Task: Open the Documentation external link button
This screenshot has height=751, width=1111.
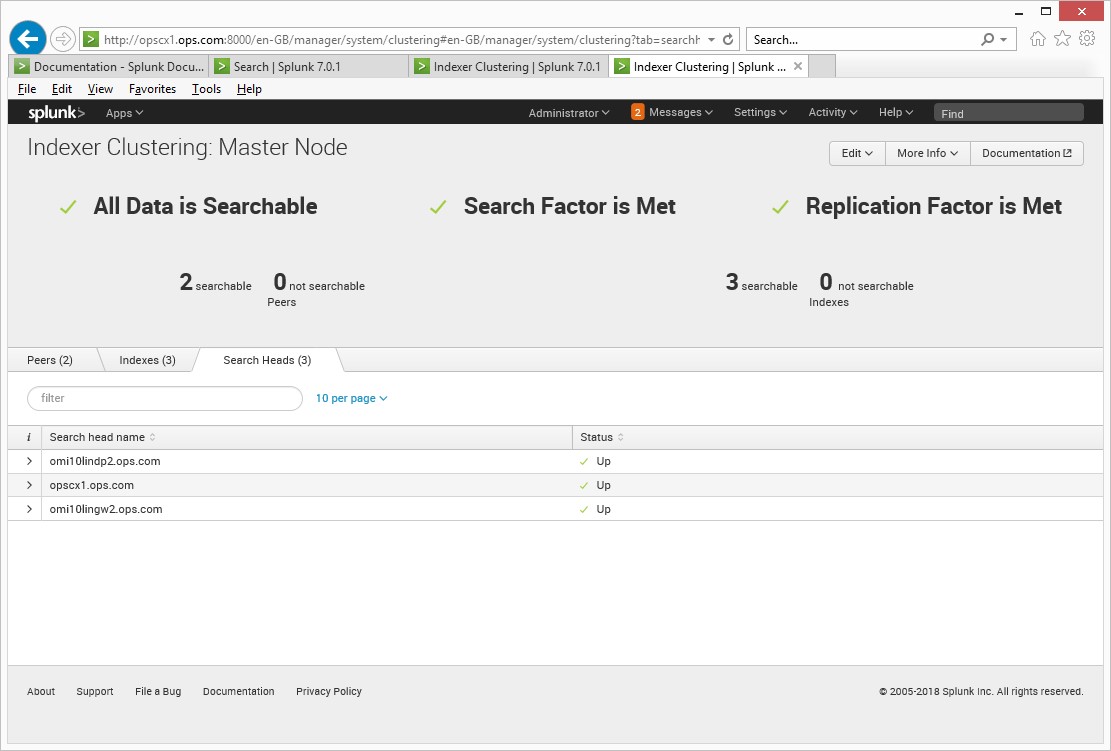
...
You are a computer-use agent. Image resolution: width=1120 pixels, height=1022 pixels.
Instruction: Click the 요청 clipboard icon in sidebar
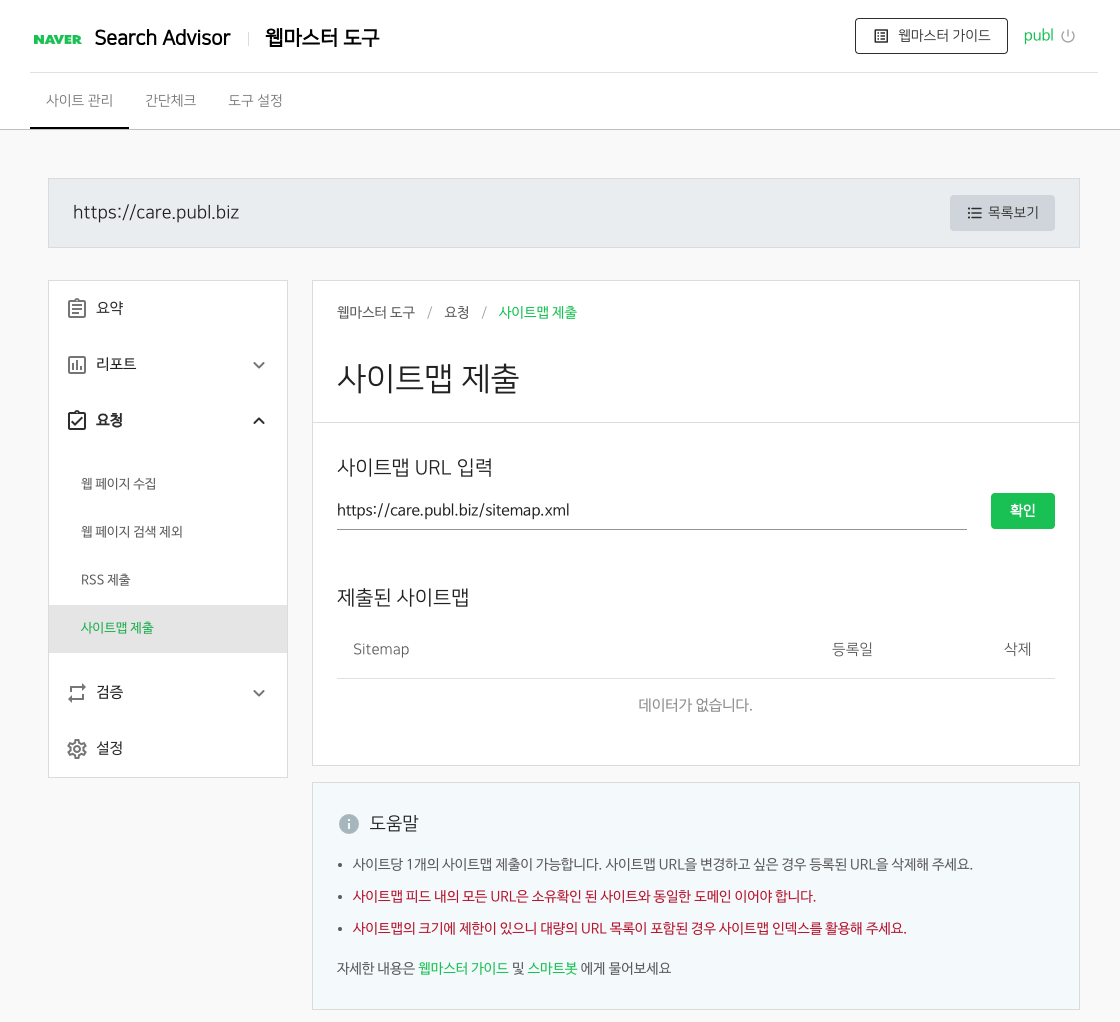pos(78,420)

REQUIRED ACTION ▸
Report the count of lines in the entries that contain the string "width", and nothing besides it.

SOLUTION TO THIS EXERCISE ▸
2